Osteoporosis is a disease which results in fragile and porous bones, greatly increasing the risk of fractures. Often there are no symptoms until it’s too late and a bone has been broken. Worldwide, one in three women and one in five men who are 50 or over will have a bone that is broken due to osteoporosis.
Are there risk factors for osteoporosis?
- Poor nutrition and poor overall health. Eating a healthy diet and taking care of yourself physically will reduce your risk of developing osteoporosis. Exercise, enough vitamin D and enough calcium are important. Diseases which cause you to have difficulty absorbing nutrients can also put you at risk. For example, celiac disease.
- Low estrogen levels which generally occur in menopause or after the removal of both ovaries.
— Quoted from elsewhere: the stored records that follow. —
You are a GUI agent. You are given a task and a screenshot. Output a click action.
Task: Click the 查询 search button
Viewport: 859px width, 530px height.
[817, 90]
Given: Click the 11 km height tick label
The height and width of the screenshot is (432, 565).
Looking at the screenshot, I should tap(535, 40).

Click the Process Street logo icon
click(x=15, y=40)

- Being female, Caucasian or Asian. If your mother had a hip fracture due to osteoporosis your chances of having a hip fracture will double.
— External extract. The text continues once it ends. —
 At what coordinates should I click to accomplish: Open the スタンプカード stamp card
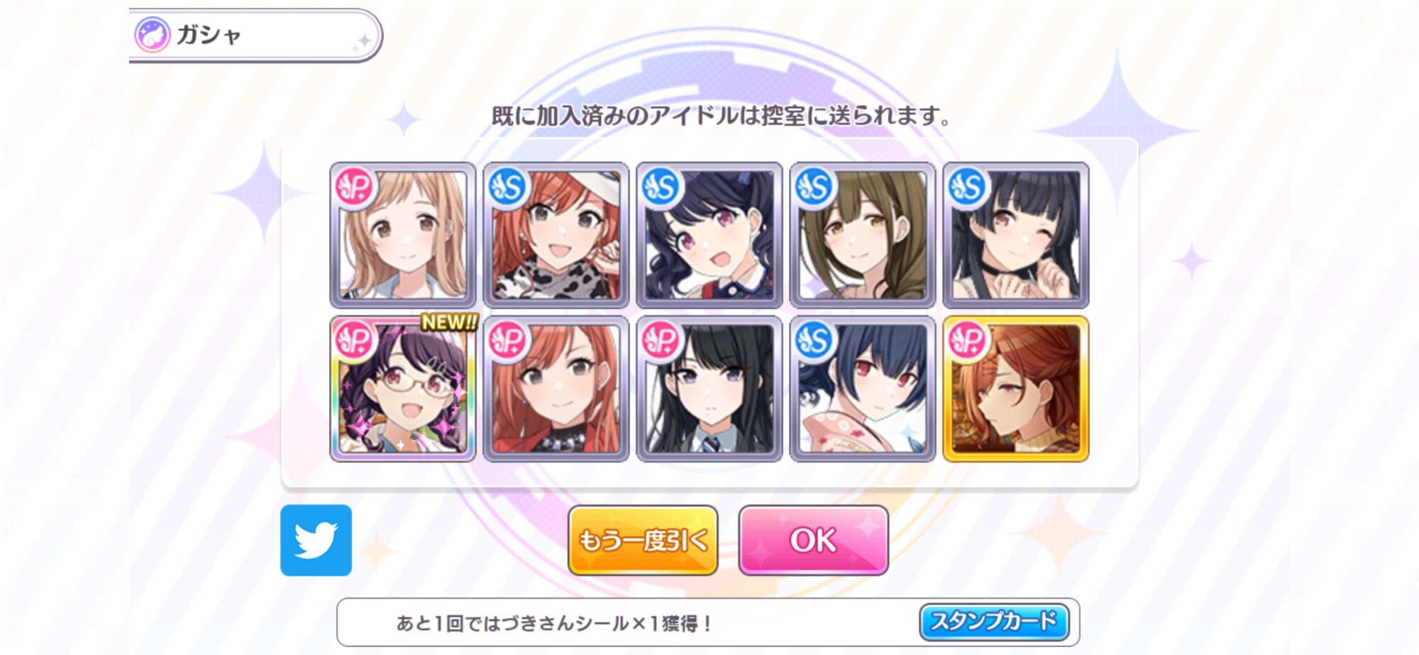[x=993, y=622]
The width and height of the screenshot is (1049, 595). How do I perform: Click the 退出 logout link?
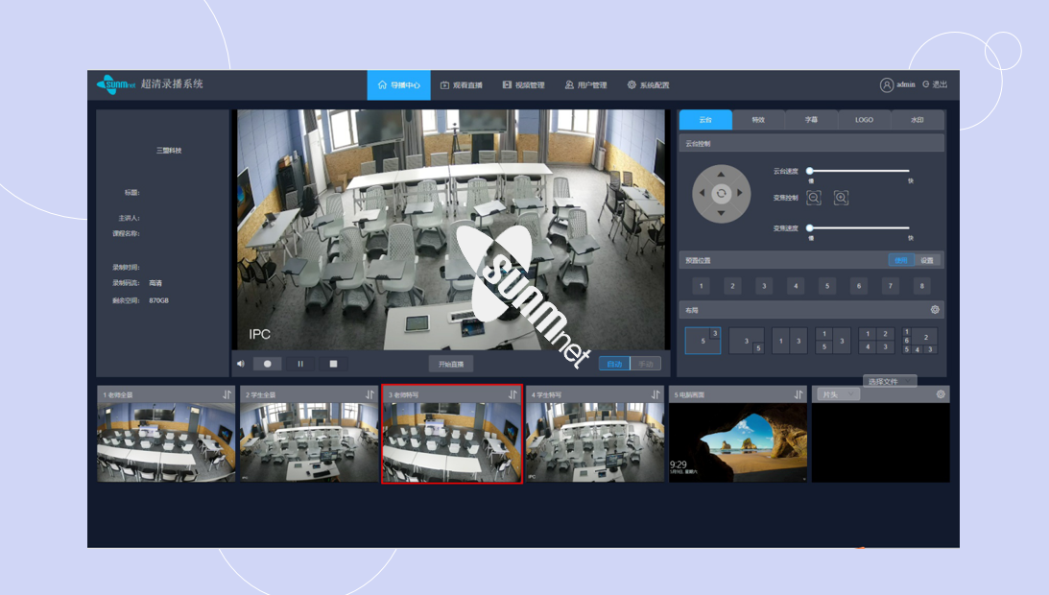pyautogui.click(x=935, y=84)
- Having a small, thin body frame.
- High alcohol intake, drinking too much coffee and cigarette smoking can use up important nutrients that protect your bones.
- Use of some medications such as Dilantin, Heparin and Prednisone can cause osteoporosis.
Protect yourself from developing osteoporosis by eating a healthy diet with enough calcium. Avoid weight loss diets or those that are centered around only one food group. Weight bearing exercises help to build bones. This doesn’t mean you have to join a gym and life weights! One of the easiest weight bearing exercises is walking. Avoid alcohol and smoking. Many of us are prescribed medications that lead to osteoporosis. Speak with your doctor about supplements that will help replace any lost calcium or vitamin D. Get a bone density test. This will show whether or not you have thinning bones in which case your health care provider can suggest treatments.